I would love it if the song gets the National Award. Be in any department; singing, composing or lyrics. Aurko has composed beautifully by keeping the human touch alive. The way B Praak’s has sung can get anyone emotional. If any of the two win I shall celebrate it as my award.
As a writer what is the psychology point you touch before writing for a character as you and the character can’t be the same.
Ironically the most important thing is that it is impossible for me to be similar to the character I am writing about. The character cannot be me as I am an individual with certain traits.
As Nida Fazli says,
“Har aadmi hai hote hai 10-20 aadmi,
Jisse se dekhna ho kahi baar dekho”
I cannot be similar to the character but there will be certain aspects of it that I can relate to. If I am writing about a character who is wronged and is angry, maybe somehow I have to find an angry person inside me. This is the process of writing. One just cannot start writing just by hearing the story. I try to connect to the character, I am not successful every time. But when I am, the song becomes a hit.
When you can’t develop a connection how do you go about it?
We write for a cinematic medium. The first rule of it is that you should write according to the story. For instance, the movie Darr’s script must be 150 pages long but Anand Bakshi summarised the movie in 2 verses,
“Tu haan kar ya naa kar, tu hai meri Kiran.”
I always believe one should not lose the soul of the character one is writing for. There are instances when the character lacks depth. In such cases one has to rely on their musical emotions, good tune and words.
When I was offered the movie ‘Kabir Singh’, I found it daunting to write for that character as it didn’t have a strand of romance in him. Whatever romance he had in him was over expressive and edgy.
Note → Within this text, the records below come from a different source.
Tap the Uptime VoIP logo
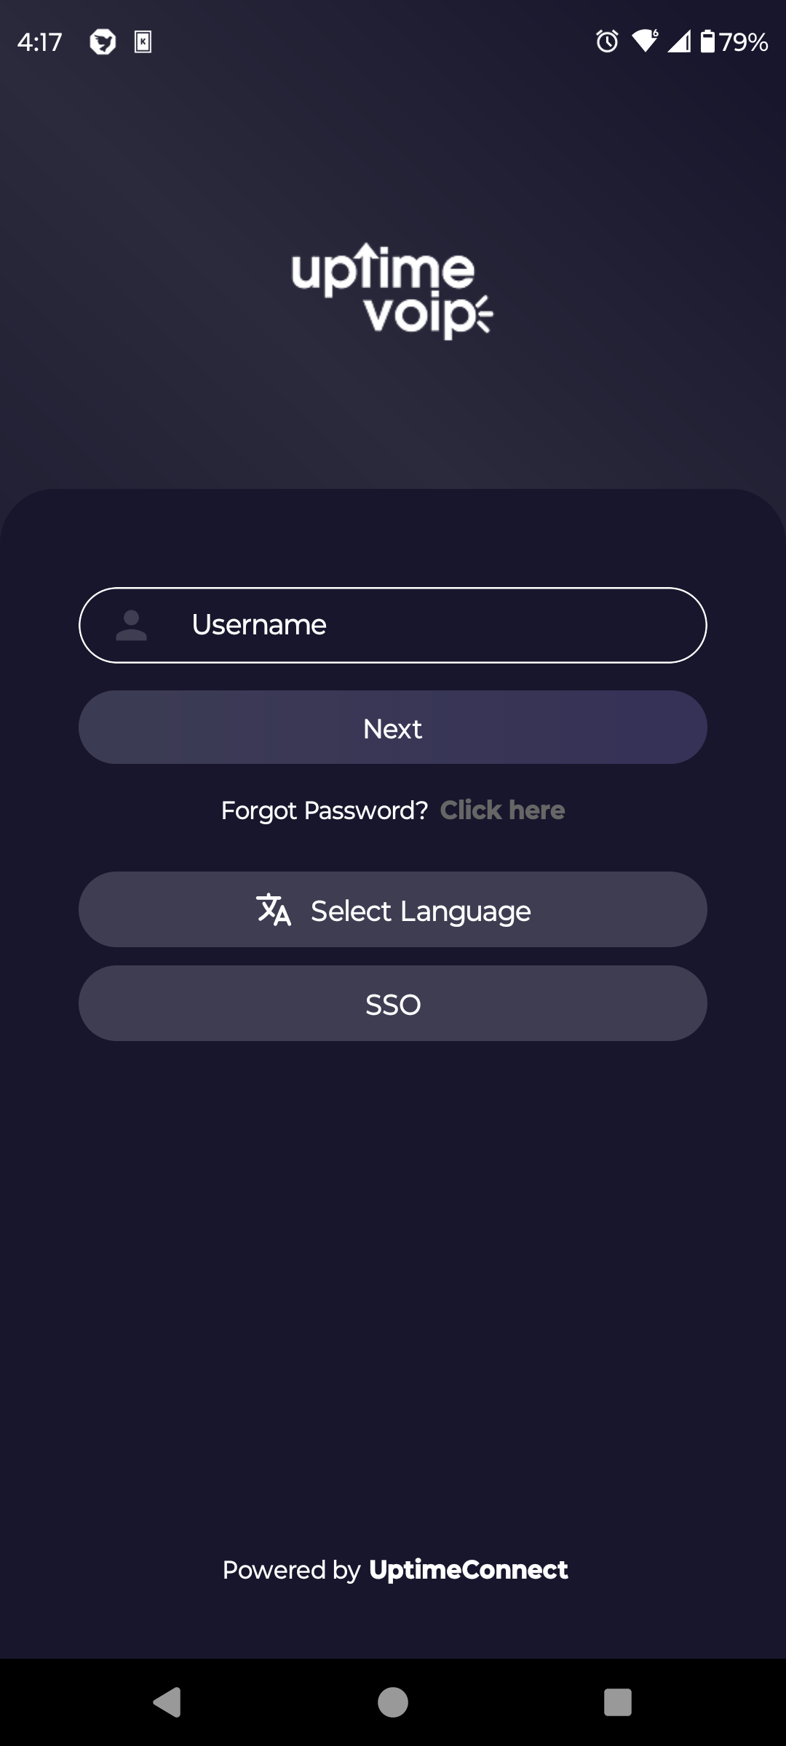Viewport: 786px width, 1746px height. (x=392, y=292)
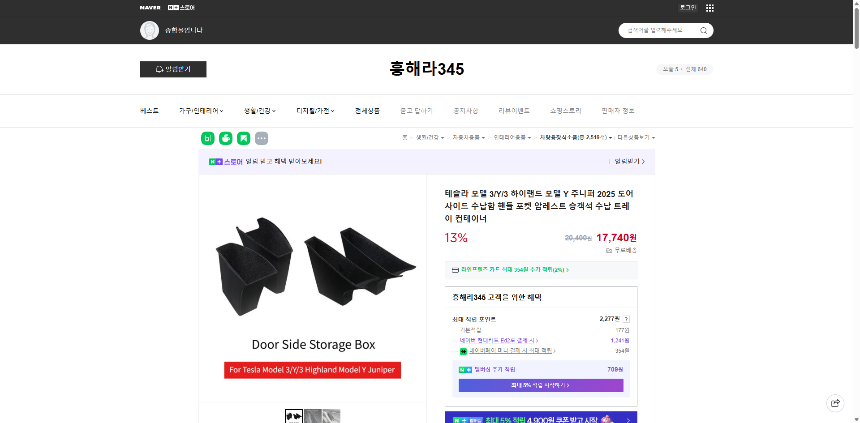Click the search magnifier icon
The height and width of the screenshot is (423, 860).
pos(703,30)
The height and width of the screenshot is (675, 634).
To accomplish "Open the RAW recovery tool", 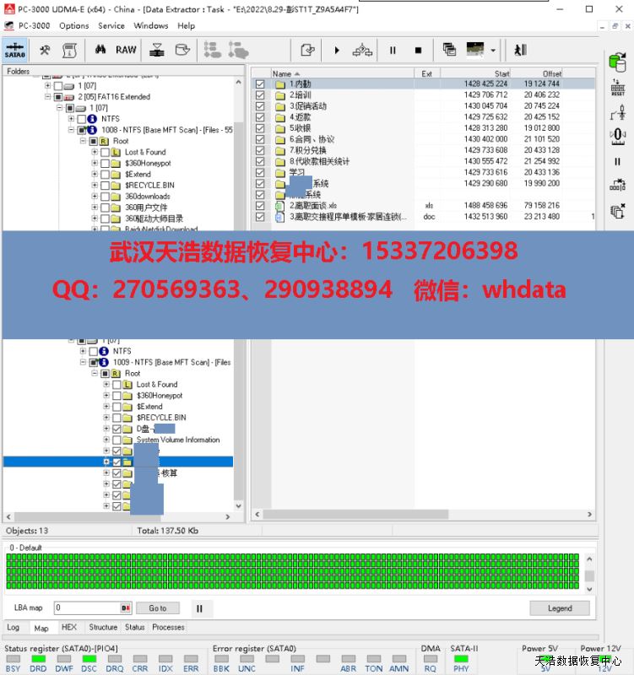I will coord(126,51).
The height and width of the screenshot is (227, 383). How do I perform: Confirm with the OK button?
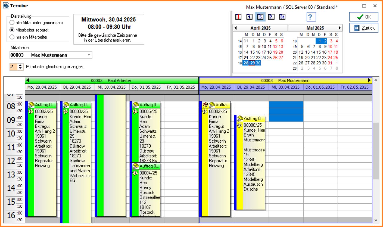click(x=364, y=17)
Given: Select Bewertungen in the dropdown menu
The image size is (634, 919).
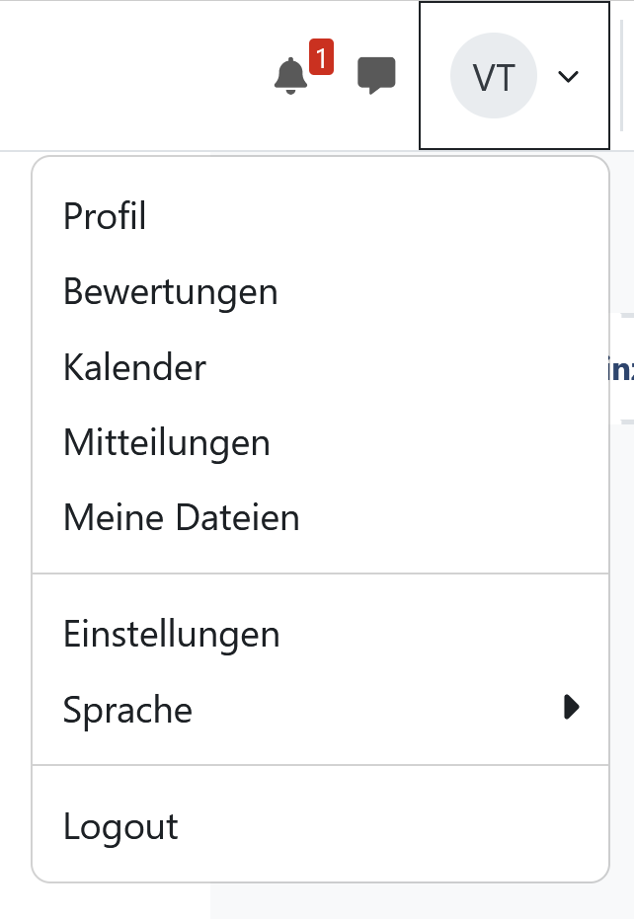Looking at the screenshot, I should (x=170, y=292).
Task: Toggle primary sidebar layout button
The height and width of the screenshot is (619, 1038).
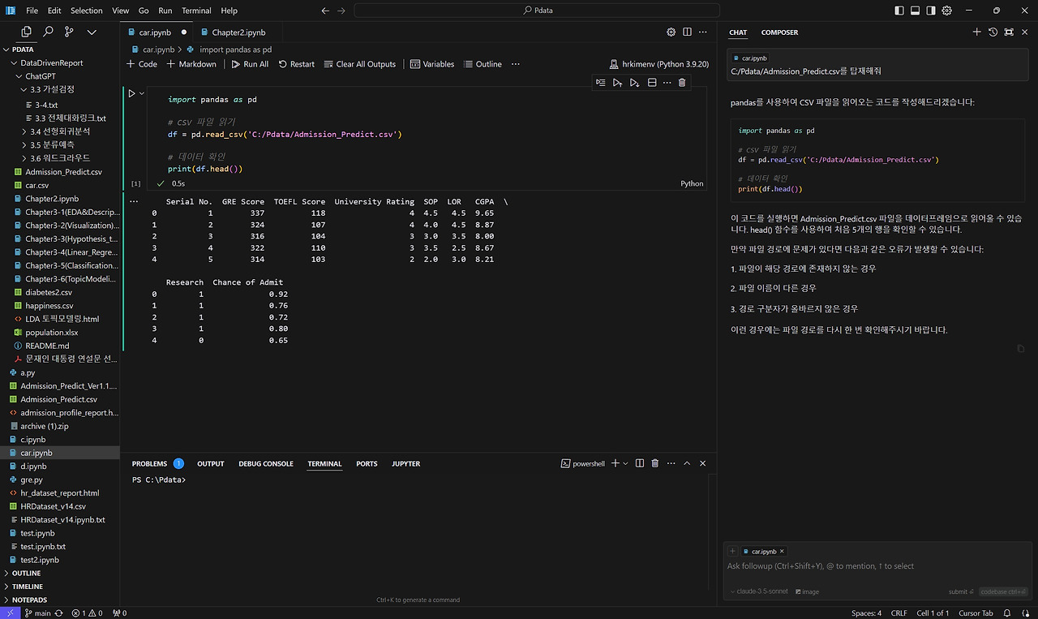Action: point(899,11)
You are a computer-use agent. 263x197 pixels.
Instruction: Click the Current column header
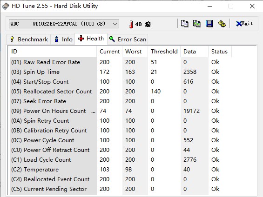tap(109, 52)
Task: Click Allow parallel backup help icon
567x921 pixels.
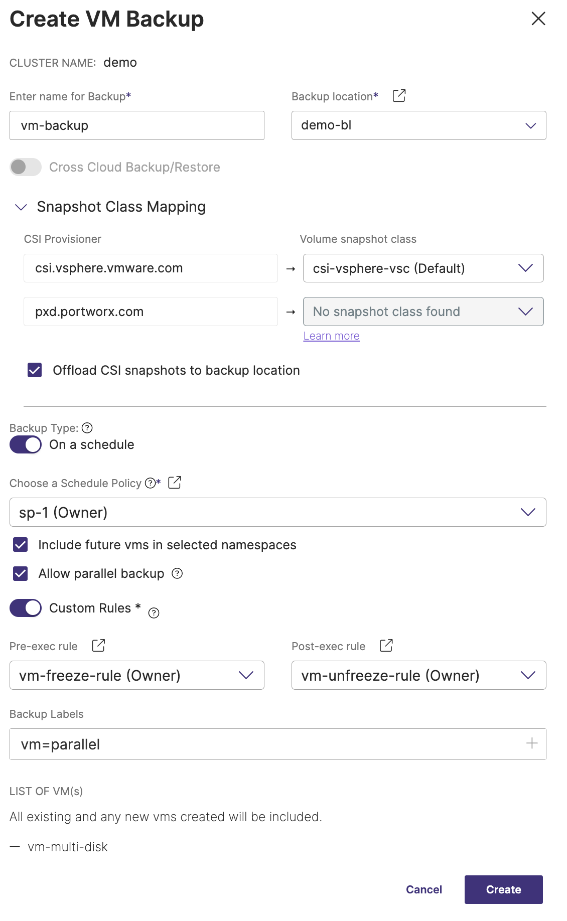Action: [x=177, y=573]
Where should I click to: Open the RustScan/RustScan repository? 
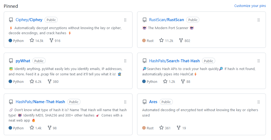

A person who sings has certain traits which were missing. I wrote songs keeping in mind what would Kabir’s thoughts be when he falls in love. So I penned lyrics like,
“Main baarish ki boli samajhta nahi tha
Hawaaon se main yun ulajhta nahi tha
Hai seene mein dil bhi
Kahaan thi mujhe ye khabar
Kahin pe hon raatein
Kahin pe savere
Awaargi hi rahi saath mere
Thehar ja, thehar ja
Ye kehti hai teri nazar”
in the song ‘Kaise Hua’.
Once you spend time in understanding a character and develop a bond with it, the lyrics and dialogues flow.
Does a writer have to stick to grammatical restrictions of the language? How much liberty can one take with the language?
I don’t take grammatical liberties and I believe no one should. But one can surely play with words by changing their ‘texture’ as it brings something new to the table.
Gulzar saab wrote “Panniyon pe cheete udati ladki.”
‘Paaniyon’ is not a word. He wrote it to bring a flavour to the song. Technically plural words are more pleasing to listen to. There is a different emotion to the word ‘Kahaniyaan’ than ‘Kahani’. I wrote a song called ‘Besabriya’. Writing it as ‘Besabri’ wouldn’t invoke as much emotion. We Indians subconsciously turn a word into its plural form, even if the form doesn’t exist. For example ‘Hawa’ which is an Arabic word doesn’t have a plural form. We Indians invented its plural form, ‘Hawayien’. We just love plural forms.
From a lyricists point of view, how do you look at recreations?
It is very challenging. If the song works the credits goes to the original song as it is already legendary. If it fails the recreators are blamed.
I have written many recreations. There is no guarantee that a classic if recreated will be a hit. While doing a recreation the responsibility is immense as the song is already a hit. We have to be on par with the classic and also modernise it, that is the challenge. I respect the original but while writing I look at it with the current scenario in mind.
For example, a verse in the song ‘Mere Rashke Qamar’,
“Jam may ghol kar..
Ishq ki mastiyaan..
Mazaa aa gayaa”
won’t touch a nerve with today’s generation.
So I wrote,
“Ret hi ret thi mere dil may bhari..
Pyaas hi pyaas thi yeh zindagi meri..
Aaj seharao may ishq k gaon may..
Baarishe gir k aayi mazaa aa gaya”
to modernise it.
It is necessary to bring a new flavour to the song while keeping its soul intact.
But at the same time there are albums like Kesari, Kabir Singh et el that are released which have original and quality content. The success of these albums sends a message that the audience has had enough of the recreations and they want original, quality content. The songs that are ruling the airwaves are such songs. Recreations have always happened. But they were one off. Now 5 out of 8 songs in an album are recreations. That’s the problem. I appreciate artists like Ariit Singh who have now refused to sing recreations. If a singer of his calibre, who is among the top 5 in Bollywood ever, takes a stand then it sends a message.